▶ **Task to complete**
Duplicate the stretch of the course schedule problem statement from "1. Course Schedule" through "an empty array.".

▶ **Selected excerpt**

1. Course Schedule II
There are a total of n courses you have to take, labeled from 0 to n - 1.
Some courses may have prerequisites, for example to take course 0 you have to first take course 1, which is expressed as a pair: [0,1]
Given the total number of courses and a list of prerequisite pairs, return the ordering of courses you should take to finish all courses.
There may be multiple correct orders, you just need to return one of them. If it is impossible to finish all courses, return an empty array.

▶ **Listed records**
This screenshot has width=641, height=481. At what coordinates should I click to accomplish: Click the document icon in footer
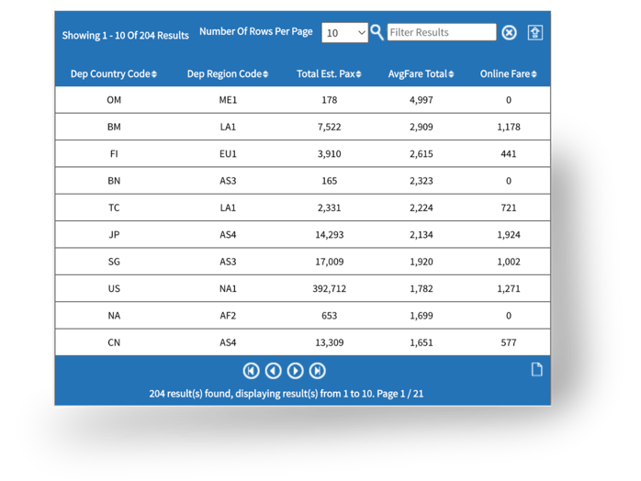click(x=537, y=369)
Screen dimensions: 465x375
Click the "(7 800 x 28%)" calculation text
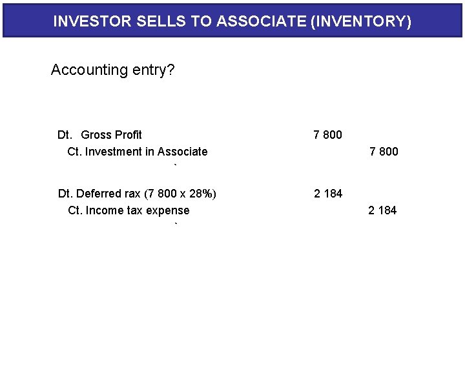point(180,194)
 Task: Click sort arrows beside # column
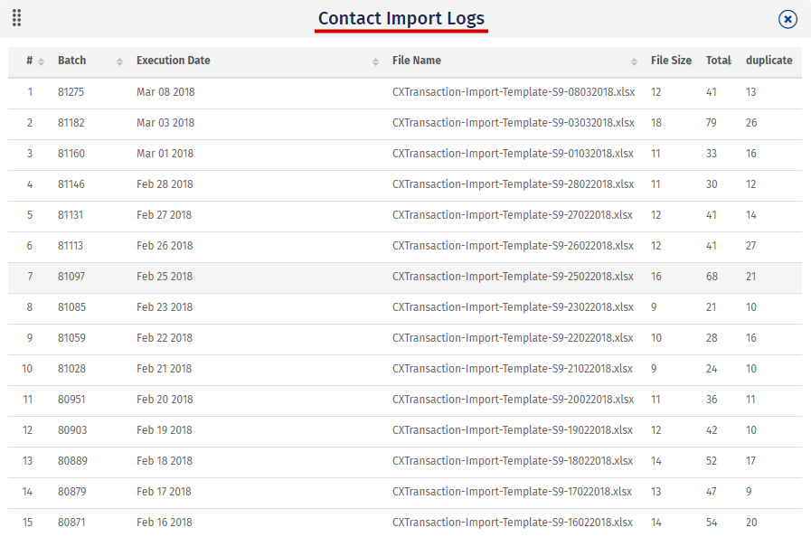[41, 61]
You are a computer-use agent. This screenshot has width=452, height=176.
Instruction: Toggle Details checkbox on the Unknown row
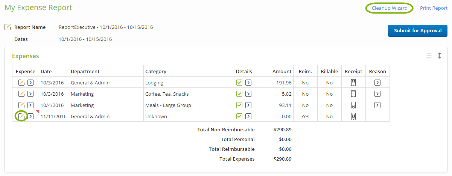pyautogui.click(x=239, y=116)
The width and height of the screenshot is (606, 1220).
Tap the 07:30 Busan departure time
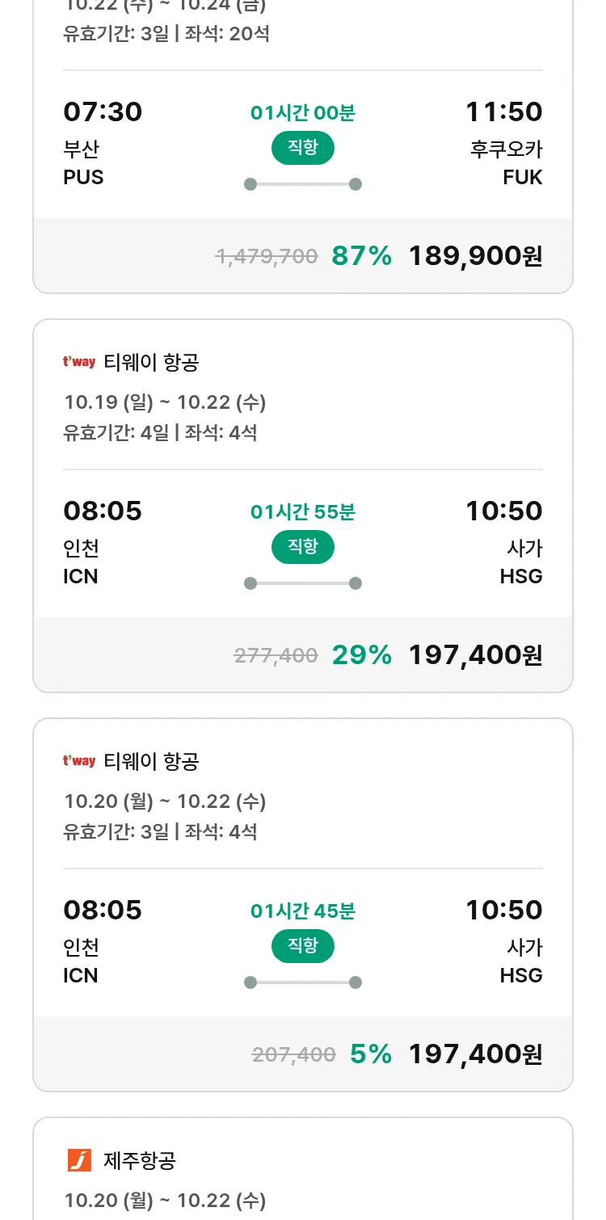(103, 111)
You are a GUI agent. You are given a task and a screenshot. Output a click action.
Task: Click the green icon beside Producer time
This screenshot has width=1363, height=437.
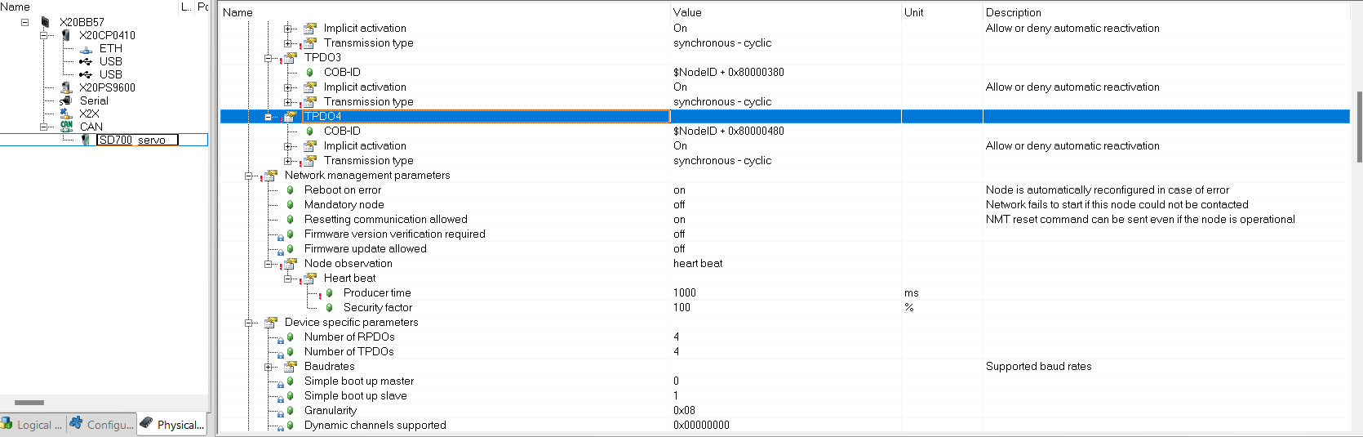pyautogui.click(x=329, y=293)
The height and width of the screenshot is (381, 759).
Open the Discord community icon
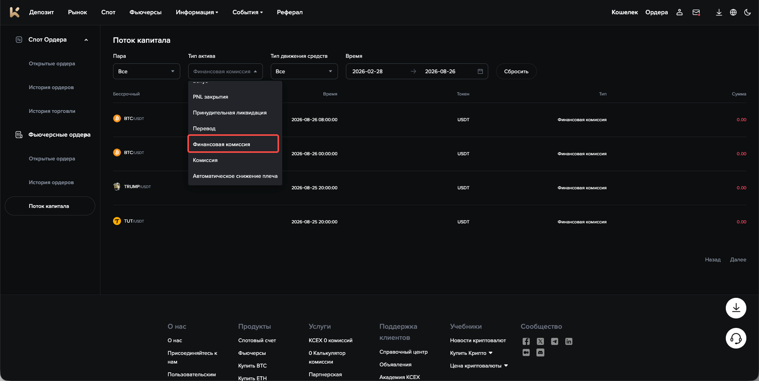coord(540,352)
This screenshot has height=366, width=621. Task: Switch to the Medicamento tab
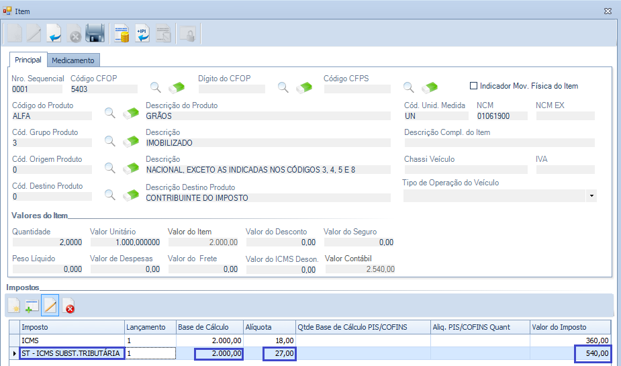(73, 60)
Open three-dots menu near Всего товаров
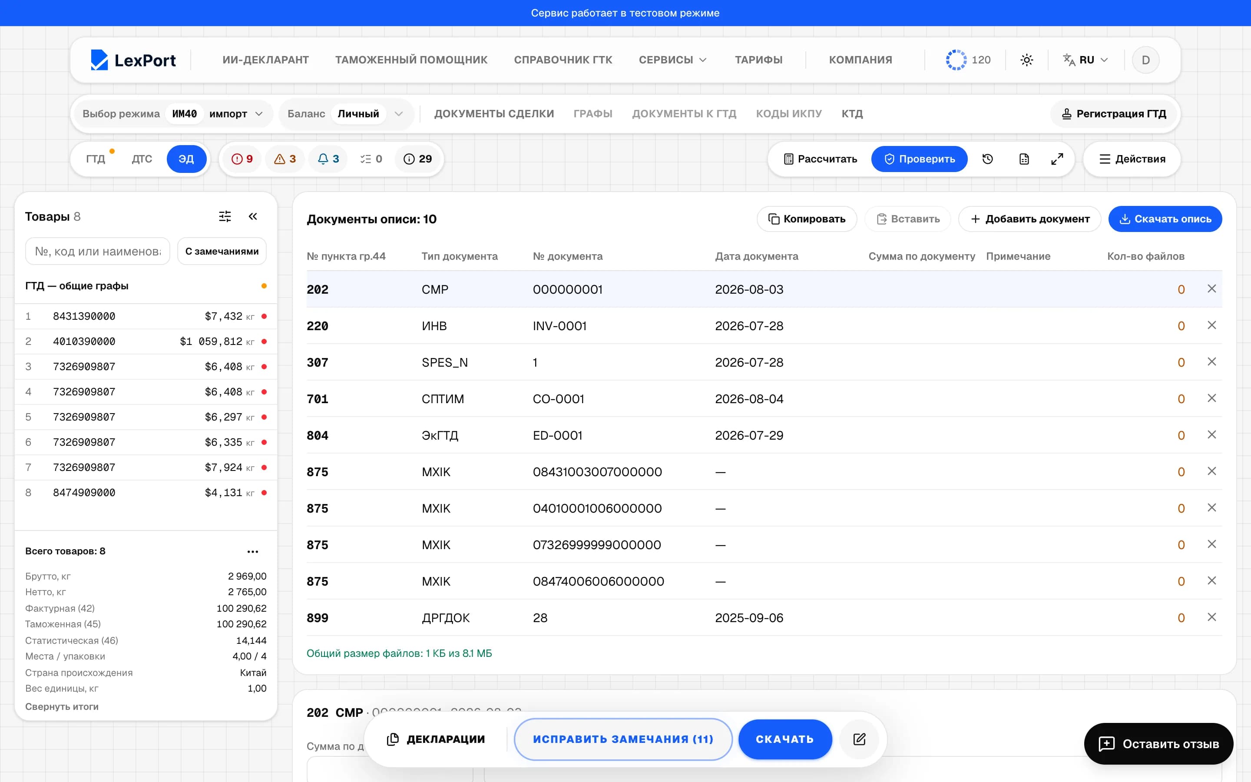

▶ **Finished answer**
1. Course Schedule II
There are a total of n courses you have to take, labeled from 0 to n - 1.
Some courses may have prerequisites, for example to take course 0 you have to first take course 1, which is expressed as a pair: [0,1]
Given the total number of courses and a list of prerequisite pairs, return the ordering of courses you should take to finish all courses.
There may be multiple correct orders, you just need to return one of them. If it is impossible to finish all courses, return an empty array.